Housing has become one of the hot political issues of our time. To read and hear about it in the media, it has become easy to conclude that the Government, our Councils, Housing Associations and Builders alike all share the view that we are in a housing crisis.
The picture they paint suggests that they are all doing everything that they possibly can. But who should we all really believe?
Laid bare, the lack of housing stock really does look nothing like the story we are being presented by the media.
Immigration inflating real need exponentially has become as much an unspoken truth across the whole country, as it has that 2nd homeowners are leaving seaside and rural property empty for much of the year, whilst adding nothing financially or otherwise to the communities in which they don’t have time to live, full-time.

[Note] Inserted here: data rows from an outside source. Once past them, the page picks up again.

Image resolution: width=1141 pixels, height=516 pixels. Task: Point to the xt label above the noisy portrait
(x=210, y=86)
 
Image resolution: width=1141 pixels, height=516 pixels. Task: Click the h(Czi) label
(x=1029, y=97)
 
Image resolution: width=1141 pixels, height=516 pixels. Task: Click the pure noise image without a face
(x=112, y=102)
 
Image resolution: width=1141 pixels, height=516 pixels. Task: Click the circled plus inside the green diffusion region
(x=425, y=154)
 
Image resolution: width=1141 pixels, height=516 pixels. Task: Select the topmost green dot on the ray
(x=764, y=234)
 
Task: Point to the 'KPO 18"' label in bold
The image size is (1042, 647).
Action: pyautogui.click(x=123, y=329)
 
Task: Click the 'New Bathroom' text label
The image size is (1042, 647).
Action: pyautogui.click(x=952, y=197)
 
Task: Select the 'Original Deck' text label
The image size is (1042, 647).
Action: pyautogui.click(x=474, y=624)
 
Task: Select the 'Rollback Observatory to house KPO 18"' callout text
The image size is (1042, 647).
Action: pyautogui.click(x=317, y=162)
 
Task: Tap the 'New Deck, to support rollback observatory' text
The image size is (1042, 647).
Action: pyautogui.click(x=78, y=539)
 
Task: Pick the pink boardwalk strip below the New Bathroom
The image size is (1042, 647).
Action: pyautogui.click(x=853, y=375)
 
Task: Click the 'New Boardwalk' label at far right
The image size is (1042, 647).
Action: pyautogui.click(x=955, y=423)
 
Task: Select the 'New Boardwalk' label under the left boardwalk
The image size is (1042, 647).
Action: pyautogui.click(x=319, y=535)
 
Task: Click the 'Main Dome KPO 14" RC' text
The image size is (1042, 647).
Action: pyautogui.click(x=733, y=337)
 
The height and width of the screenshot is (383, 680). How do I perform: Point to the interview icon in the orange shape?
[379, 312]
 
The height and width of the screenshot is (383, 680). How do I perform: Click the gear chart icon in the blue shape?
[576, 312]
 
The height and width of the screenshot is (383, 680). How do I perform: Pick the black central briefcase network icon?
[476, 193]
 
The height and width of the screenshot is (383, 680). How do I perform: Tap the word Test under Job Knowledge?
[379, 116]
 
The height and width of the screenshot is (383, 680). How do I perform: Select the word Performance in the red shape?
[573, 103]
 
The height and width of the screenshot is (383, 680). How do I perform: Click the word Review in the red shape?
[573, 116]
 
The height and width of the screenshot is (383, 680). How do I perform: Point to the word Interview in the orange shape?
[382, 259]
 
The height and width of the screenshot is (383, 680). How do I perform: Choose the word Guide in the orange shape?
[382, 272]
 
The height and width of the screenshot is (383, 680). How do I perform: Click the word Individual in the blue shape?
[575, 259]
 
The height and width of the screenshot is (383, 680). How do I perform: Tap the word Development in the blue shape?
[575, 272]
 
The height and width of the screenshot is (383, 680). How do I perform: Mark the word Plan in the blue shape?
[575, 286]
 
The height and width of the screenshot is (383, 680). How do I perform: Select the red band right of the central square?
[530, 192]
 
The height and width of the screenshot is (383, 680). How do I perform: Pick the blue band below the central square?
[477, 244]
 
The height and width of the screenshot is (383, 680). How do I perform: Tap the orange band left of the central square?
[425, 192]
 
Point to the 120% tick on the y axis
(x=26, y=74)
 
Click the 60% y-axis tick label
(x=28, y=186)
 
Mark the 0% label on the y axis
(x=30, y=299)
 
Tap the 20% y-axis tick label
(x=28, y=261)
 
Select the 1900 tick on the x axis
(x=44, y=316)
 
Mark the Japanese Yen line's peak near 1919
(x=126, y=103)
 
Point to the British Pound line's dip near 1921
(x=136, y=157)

“We need to build more homes” has become the mantra of the many. Yet the real beneficiaries of this process will not be the people who will end up living in many of them. Nor will it be the Government which is operating on the premise that money is the only way to solve any problem, no matter what it might be.
The real beneficiaries of the push to create housing will be the builders and the bankers who finance them, whose real take from all the public money which is being fire-hosed at them is only too well illustrated by the bonus payment being made to the CEO of Persimmon Homes.
Under the auspices of self-serving government and the ineptitude of policy making and long term strategy which has been rolled out in real time within current planning policy, Builders and Developers have found themselves within what can only be described as a smorgasbord of discounts and profits. It is nothing less than the epitome of the one-sided win-win.
Deals are and have been done, not on the basis of what is best for us all. For if that were the true intention, there would be little need for deals of this kind.
Deals are being done, because the focus of this housing crisis is about little more than money and profit itself.
People young and old are being out priced in all parts of the housing market, not because property prices reflect the true value of the market. But because the system and government policy is facilitating house builders, mortgage lenders and private landlords to take us all on one massive, great big bubble-building ride.
The evidence is not difficult to find. Wherever we may live, new housing developments are never far away. Yet when homes are released, we never experience prices being lowered nearby.
Lower house prices within the communities in which these additional homes are built would be the logical outcome within any localised market, left to itself to determine and decide its level naturally.
Instead this so-called ‘crisis’ continually goes on unsolved, whilst we are being sleepwalked into a national travesty in the shape of an unsustainable housing price bubble which is guaranteed to explode.
When it does, those profiteering and responsible now will be the first to run and hide.